Vulvovaginale atrofie, genitaal menopauze syndroom

Vulvovaginale atrofie / urogenitaal menopauze syndroom (synoniemen: urogenitaal syndroom van de menopauze (GMS), atrofie van de vulva; atrofie van de vagina, postmenopauzale urethritis​ atrofische colpitis; atrofische colpitis in de postmenopauze; atrofische postmenopauzale colpitis; atrofische postmenopauzale vaginitis; atrofische seniele vaginitis; atrofische urethritis; atrofische vaginitis; atrofische vulvovaginitis; hormoontekort urethritis; seniele colpitis; postmenopauzale urethritis; vaginale atrofie; seniele colpitis; seniele colpitis met vulvitis​ seniel urethritis​ seniele vaginale atrofie; seniele vaginitis; andere urethritis; vaginale atrofie; vaginale involutie; vulvaire atrofie; vulvitis als gevolg van oestrogeentekort​ (ICD-10: N 95. 2: atrofische colpitis in postmenopauze), (ICD-10: N90.5: atrofie van de vulva), (ICD-10: N 34.2: andere urethritis) verwijst naar wijzigingen in de huid van de vagina (vaginaal) en vulva (het geheel van de externe primaire geslachtsorganen) die kunnen voorkomen bij vrouwen met afnemende oestrogeenspiegels.

De term urogenitaal menopauze Syndroom werd in 2014 gecreëerd tijdens een internationale consensusconferentie van de North American Menopause Society omdat de veelgebruikte term vulvovaginale atrofie onvoldoende was om de verscheidenheid aan aandoeningen die ermee samenhangen te beschrijven. De term vat de atrofische veranderingen samen die het gevolg zijn van een hypo-oestrogene toestand in het gebied van de vulva (vleien majora / kleine schaamlippen, clitoris / kietelaar, vestibulum vaginae / vaginale vestibule, introïtus vaginae / vaginaal entree), vagina / vagina, urine blaas en urinebuis, geassocieerd met een soms significante verslechtering van de kwaliteit van leven van de vrouw.
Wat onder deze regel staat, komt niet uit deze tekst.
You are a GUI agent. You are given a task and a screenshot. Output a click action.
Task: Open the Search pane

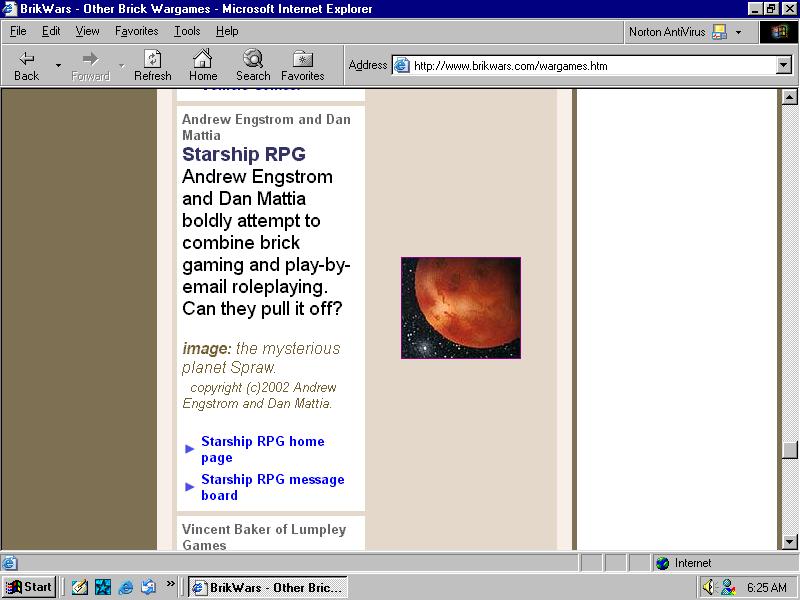click(x=253, y=66)
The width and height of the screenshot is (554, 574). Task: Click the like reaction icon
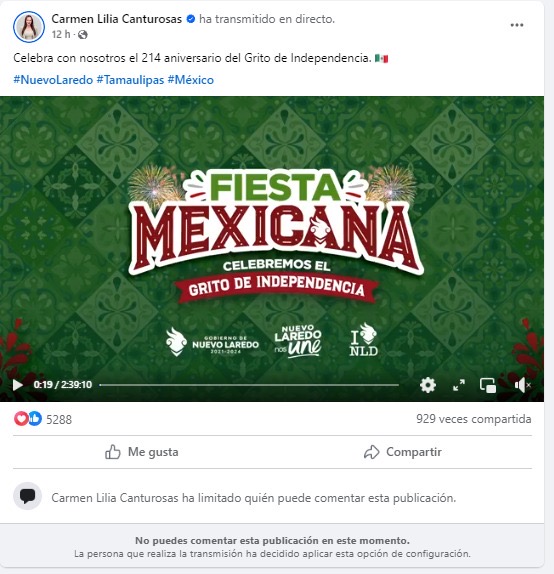[x=35, y=418]
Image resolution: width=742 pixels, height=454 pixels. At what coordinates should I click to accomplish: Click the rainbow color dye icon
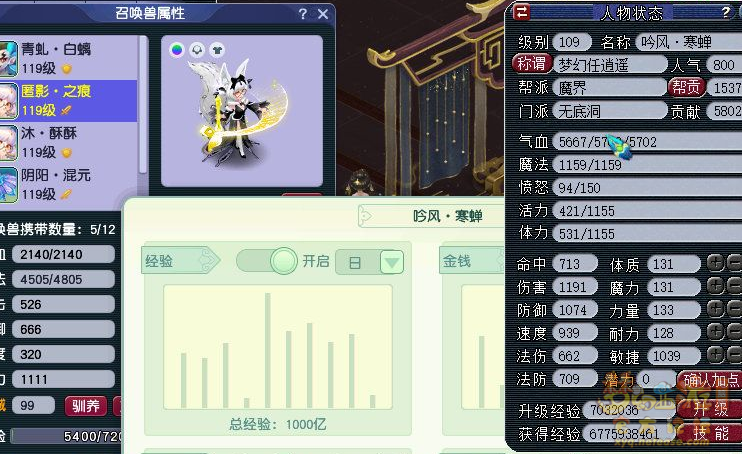tap(177, 50)
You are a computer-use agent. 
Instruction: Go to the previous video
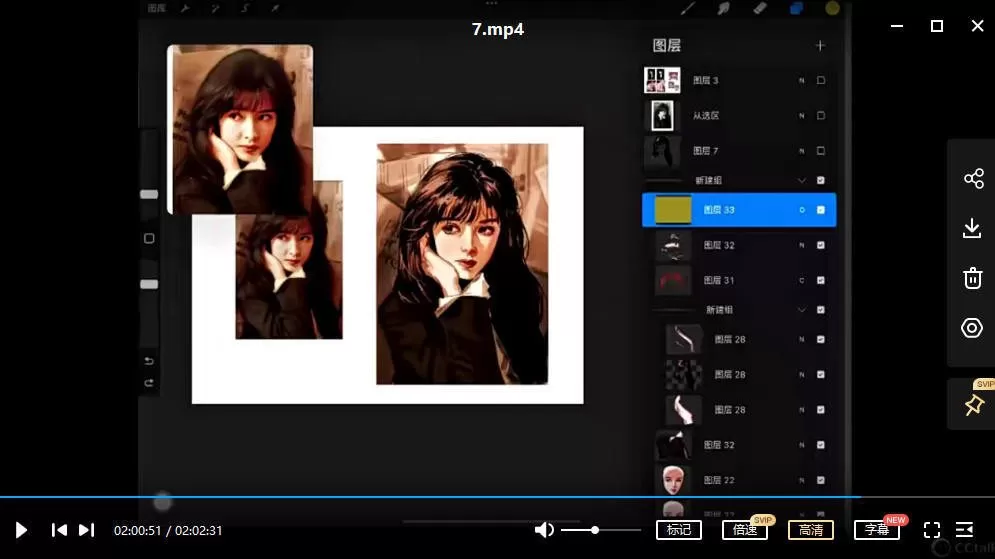tap(59, 530)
Er is momenteel geen ICD-10-nummer voor beide termen.

Frequentiepiek: de ziekte met de bijbehorende symptomatologie komt voornamelijk voor tijdens de climacterische en postmenopauze (tijdsperiode die begint wanneer menstruatie minstens een jaar afwezig is geweest). Het kan echter op elke leeftijd voorkomen, wanneer er te weinig oestrogeen wordt geproduceerd als gevolg van hormonale stoornissen of hormonale onbalans. Fysiologisch komt dit regelmatig voor in de kraamtijd, maar het kan zich ook onder hormonale ontwikkeling ontwikkelen anticonceptiemiddel.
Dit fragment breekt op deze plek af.